App Army Assemble: Getting Over It - Unnecessarily frustrating or strangely endearing?


Game Reviews, Tips and More. / RSS 227 Views

Getting Over It with Bennett Foddy isn't one for the weak of heart or patience. No, when something's designed specifically to make you mad it's another field altogether.

In the game you'll play as a man in a pot and have to clamber over all sorts of obstacles with only a hammer and your limitless determination. That being said, it's harder than it looks and will probably crush your spirit.

What did our App Army think? Let's take a look.

I've started playing this on a train into work and so far the level of frustration with the game is less than I experience with the train's actual service. I play as a guy in an iron pot with a sledgehammer as his only means of propulsion. Why is he using this method and what is his motivation? His only noises are random grunts, though there's also jazz elevator music and a voice with an Australian accent.

I'm still climbing up up a hill and trying to pass obstacles on my way, towards what I don't know. Using my sledgehammer to grip onto things. This game is bonkers and I kind-of like it so far. It reminds me of QWOP and the frustration is from the control system more than anything. This is like the Dark Souls of climbing games

"No pain, no gain" is the ultimate motto of my whole life and, oh boy, how much this game made me suffer and feel hurt once more.

It should be noted that this is all weird at best and rather ingenious at the same time. Are you willing to share the fate of Sisyphus, the genuine symbol of martyrdom? Would you like to feel such an excruciating emotional pain that all you are left to do is curl up into a ball and suck your thumb? Do you want to torture yourself by fully embracing your inner benign masochist? Should you answer 'yes' to at least one of these questions, then GOI is all you need.

Every aspect of this nerve-wrecker speaks quality and, to a great extent, a thought-out approach to game design. The script, narrated by a professional voice actor, is very well-written and (with its plentiful snide remarks) manages to elevate your mental pain to an unprecedented new level.

I found poor guy's labored moans and groans absolutely hilarious, which reminds me of myself trying to get out of bed after a night out with too many beers involved. In a nutshell, Getting Over It is pretty much about getting over your inner fears and doubts.

A short temper and Getting Over It make for a broken PC. This is probably one of the most infuriating games I've played in a while.

You play a man in a cauldron with some kind of giant hammer, attempting to climb around the scenery. The controls are simple, but I would advise turning up the sensitivity and taking the game slightly slower to help overcome some of the more challenging obstacles.

The developer narration adds to the weird humour of the game and, overall, makes for an oddly addictive experience.


Getting over it is a strange game with a strange premise, but has a different meaning and reason to exist than you think. I would say it's a rare game in that the type of person you are can impact on how you react to the game. If you get frustrated easily, this will only further frustrate you, if on the other hand you are pretty laid back, you will appreciate the message it is really trying to make.

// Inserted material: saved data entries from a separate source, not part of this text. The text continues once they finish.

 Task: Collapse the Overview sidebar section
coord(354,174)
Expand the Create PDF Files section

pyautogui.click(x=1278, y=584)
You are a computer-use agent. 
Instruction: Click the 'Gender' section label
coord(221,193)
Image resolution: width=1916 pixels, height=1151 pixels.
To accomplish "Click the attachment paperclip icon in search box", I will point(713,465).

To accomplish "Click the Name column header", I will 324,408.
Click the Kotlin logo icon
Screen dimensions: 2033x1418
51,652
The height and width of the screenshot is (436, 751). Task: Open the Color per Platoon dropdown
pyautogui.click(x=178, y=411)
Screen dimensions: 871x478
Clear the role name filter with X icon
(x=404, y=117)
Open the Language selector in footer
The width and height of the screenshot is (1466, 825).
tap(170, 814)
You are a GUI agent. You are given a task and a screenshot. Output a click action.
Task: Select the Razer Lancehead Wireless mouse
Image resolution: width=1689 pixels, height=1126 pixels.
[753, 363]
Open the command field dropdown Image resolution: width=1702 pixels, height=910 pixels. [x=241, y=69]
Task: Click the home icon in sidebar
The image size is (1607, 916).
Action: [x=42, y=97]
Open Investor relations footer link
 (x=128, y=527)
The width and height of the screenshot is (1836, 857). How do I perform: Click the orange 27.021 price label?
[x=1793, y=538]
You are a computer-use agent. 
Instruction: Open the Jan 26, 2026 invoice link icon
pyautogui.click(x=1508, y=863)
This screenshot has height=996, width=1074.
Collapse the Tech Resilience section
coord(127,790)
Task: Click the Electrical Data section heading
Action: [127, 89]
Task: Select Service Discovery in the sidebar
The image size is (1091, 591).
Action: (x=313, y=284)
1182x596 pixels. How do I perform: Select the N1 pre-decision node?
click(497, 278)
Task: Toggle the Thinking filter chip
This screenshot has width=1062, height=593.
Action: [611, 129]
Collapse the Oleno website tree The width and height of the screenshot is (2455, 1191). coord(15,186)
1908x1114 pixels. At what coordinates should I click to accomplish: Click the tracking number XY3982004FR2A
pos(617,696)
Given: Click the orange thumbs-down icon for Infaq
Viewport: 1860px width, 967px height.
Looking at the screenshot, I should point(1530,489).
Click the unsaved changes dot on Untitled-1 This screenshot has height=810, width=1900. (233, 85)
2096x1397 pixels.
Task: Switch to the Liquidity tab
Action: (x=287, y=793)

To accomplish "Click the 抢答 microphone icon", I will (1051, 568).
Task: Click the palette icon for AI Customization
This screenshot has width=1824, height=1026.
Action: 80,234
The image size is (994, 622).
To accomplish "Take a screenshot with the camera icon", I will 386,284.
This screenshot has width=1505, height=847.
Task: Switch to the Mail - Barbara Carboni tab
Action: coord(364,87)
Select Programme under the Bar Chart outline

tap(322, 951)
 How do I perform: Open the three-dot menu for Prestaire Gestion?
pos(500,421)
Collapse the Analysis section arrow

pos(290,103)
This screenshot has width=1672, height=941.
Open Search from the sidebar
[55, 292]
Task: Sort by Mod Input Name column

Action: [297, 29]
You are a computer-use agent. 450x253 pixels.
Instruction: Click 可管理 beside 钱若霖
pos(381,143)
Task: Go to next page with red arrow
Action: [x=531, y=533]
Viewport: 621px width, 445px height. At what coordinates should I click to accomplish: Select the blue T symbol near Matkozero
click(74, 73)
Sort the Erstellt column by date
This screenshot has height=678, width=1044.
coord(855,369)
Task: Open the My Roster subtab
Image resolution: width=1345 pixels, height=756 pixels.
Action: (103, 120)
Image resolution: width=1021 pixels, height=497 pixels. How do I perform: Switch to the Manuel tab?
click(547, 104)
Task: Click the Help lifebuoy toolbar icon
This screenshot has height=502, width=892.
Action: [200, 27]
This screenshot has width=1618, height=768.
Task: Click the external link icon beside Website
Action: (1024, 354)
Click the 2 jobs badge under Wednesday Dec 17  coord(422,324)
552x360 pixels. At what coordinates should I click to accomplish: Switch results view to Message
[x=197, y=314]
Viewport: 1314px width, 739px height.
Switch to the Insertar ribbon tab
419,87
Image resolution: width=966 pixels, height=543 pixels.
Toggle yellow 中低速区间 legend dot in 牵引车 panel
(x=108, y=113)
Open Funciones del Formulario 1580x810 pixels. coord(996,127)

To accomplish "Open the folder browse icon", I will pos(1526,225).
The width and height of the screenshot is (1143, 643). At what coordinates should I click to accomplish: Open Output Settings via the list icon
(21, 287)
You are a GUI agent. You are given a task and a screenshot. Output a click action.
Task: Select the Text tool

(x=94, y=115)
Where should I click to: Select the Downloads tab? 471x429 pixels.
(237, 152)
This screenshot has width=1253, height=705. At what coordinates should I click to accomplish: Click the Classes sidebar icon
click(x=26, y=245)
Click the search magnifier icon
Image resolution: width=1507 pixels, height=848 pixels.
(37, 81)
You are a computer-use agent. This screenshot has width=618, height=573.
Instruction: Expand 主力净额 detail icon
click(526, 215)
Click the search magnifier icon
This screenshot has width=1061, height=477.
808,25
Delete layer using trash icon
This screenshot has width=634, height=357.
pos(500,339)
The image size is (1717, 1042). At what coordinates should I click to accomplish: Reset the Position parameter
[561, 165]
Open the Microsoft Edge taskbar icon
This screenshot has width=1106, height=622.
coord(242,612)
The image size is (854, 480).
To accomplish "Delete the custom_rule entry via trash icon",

You will fail and fail repeatedly, and in failing your progress can be set back quite a distance, especially if your current destination is more vertical than horizontal.

Most will see this game as an exercise in frustration. I'm going out on a limb here and say it's an exercise in handling frustration as it even speaks about this as you play it. The narrator speaks about having to repeat things to get it right, taking a break and attacking your problems again, and accepting failure as part of the process. It's life in a nutshell.

If this game was easy there would be no real message for it and it would be another Flappy Bird-type game. With an open mind the game plays well. When you feel frustration creep in, and you will, take a step back, stop, think, and then carry on or take a break. As long as you can keep calm YOU are progressing more than your character does in the game.

Graphically the game is good, the sound and narration are well done, and personally I would recommend giving it a go.

A famously PC exclusive game originally, Getting Over It broke many monitors in rage.